▶ What needs to be done
Pictures aside, copy exactly the lines running from the one with "Viewport: 168px width, 139px height." to the end of the records.

☆ ☆ ☆

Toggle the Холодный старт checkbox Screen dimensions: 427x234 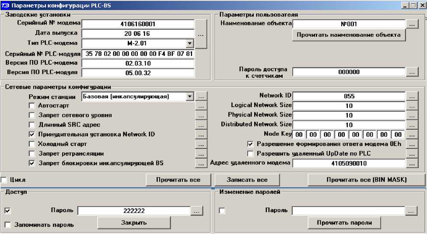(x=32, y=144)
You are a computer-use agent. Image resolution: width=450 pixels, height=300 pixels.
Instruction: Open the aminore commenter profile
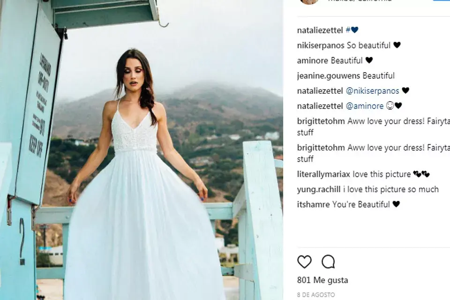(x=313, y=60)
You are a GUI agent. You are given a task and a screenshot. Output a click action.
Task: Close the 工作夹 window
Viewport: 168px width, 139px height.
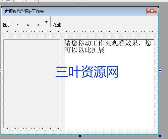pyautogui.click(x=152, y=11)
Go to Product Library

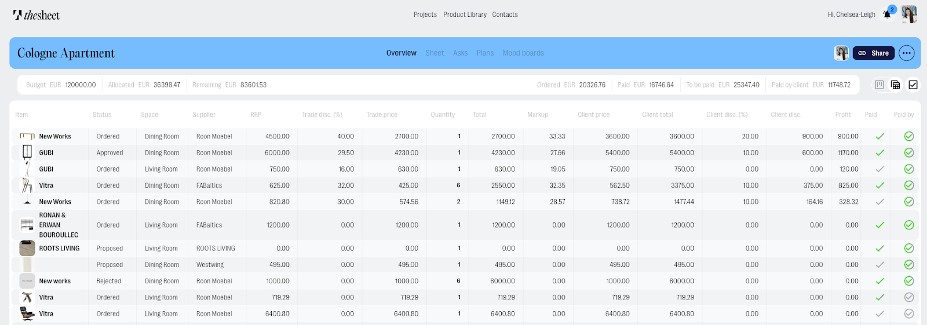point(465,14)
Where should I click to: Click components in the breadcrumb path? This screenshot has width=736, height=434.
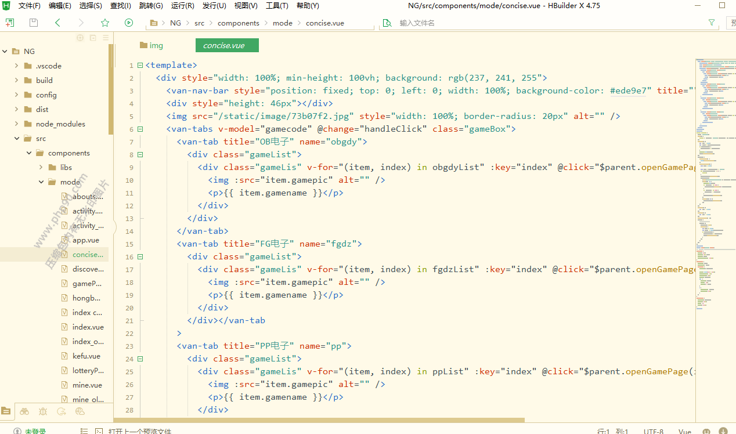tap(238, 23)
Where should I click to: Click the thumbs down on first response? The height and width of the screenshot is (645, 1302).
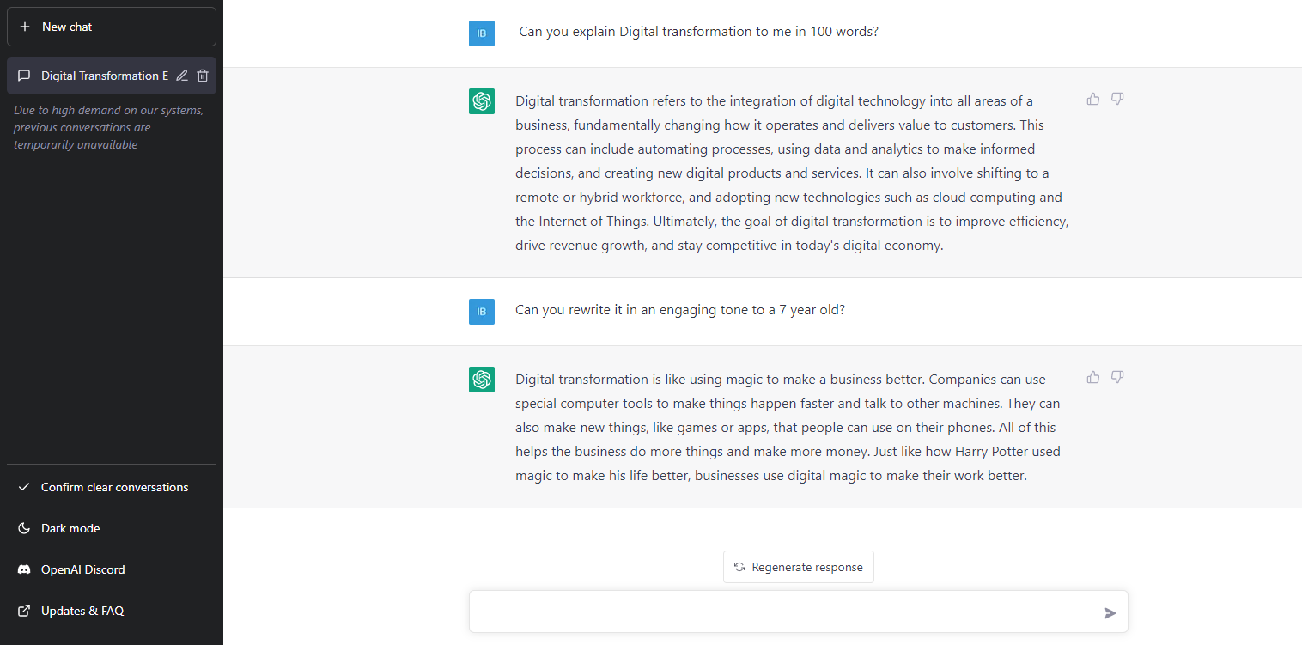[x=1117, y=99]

☆ ☆ ☆

▶ Output
Viewport: 168px width, 139px height.
pyautogui.click(x=152, y=11)
Go to Product Library

point(465,14)
Where should I click to: Click components in the breadcrumb path? This screenshot has width=736, height=434.
tap(238, 23)
Where should I click to: Click the thumbs down on first response? The height and width of the screenshot is (645, 1302).
[x=1117, y=99]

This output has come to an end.